De fait, la coopération internationale est une nécessité et c’est l’Union européenne qui est un repli sur soi : la division internationale du travail est une donnée objective du développement des forces productives, y compris dans un mode de production socialiste. Les discours tendant à faire penser à un développement purement national – ou purement zonal concernant l’Europe –, et donc autarcique du pays, nous sont totalement étrangers. Nous les condamnons avec d’autant plus de force qu’ils constitueraient une entrave majeure à l’augmentation du niveau de vie. Bien au contraire, les salariés, le peuple français, ont besoin de développer des échanges entre nations, européennes ou non, fondés sur des coopérations mutuellement avantageuses. Celles-ci concernent par exemple, les services publics nationaux, les domaines de la recherche, des nouvelles technologies, de la protection de l’environnement, des échanges commerciaux, notamment pour lutter contre le dumping social. Le patriotisme économique, élargi à l’échelle européenne, ne peut pas grand-chose face à la domination de fait du capital financier américain en Europe et ne constitue aucunement une rupture avec le capitalisme.

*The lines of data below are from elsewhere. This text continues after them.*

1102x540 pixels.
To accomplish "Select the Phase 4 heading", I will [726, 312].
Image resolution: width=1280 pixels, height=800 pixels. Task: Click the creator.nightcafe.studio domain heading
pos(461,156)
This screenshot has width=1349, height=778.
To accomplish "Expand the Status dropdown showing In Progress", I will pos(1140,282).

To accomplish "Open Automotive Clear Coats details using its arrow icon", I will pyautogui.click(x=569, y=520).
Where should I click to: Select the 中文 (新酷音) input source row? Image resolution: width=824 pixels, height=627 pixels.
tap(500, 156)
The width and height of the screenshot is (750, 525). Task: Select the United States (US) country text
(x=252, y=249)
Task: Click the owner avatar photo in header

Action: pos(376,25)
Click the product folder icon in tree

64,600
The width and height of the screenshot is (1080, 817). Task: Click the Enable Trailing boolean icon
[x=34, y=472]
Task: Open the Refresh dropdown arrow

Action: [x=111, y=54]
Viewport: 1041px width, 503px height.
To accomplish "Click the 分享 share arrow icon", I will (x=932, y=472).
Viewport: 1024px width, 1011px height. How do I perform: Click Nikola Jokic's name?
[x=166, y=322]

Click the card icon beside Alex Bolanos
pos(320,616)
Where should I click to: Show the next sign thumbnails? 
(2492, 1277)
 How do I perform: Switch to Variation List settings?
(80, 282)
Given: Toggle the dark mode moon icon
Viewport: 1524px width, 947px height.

Le niveau de vie que connaissent les pays membres de l’UE, ne doit rien au développement d’une puissance économique continentale. Le Canada, avant l’adhésion à l’ALENA, ou même l’Australie et la Nouvelle-Zélande (sans parler de la Suisse ou de la Norvège), ne vivent pas plus mal parce qu’elles sont exclues d’un « marché de près de 500 millions de consommateurs ». L’industrie, les services et l’économies en général de ces pays n’ont pas grand-chose à envier à la « première puissance économique et commerciale de la planète ».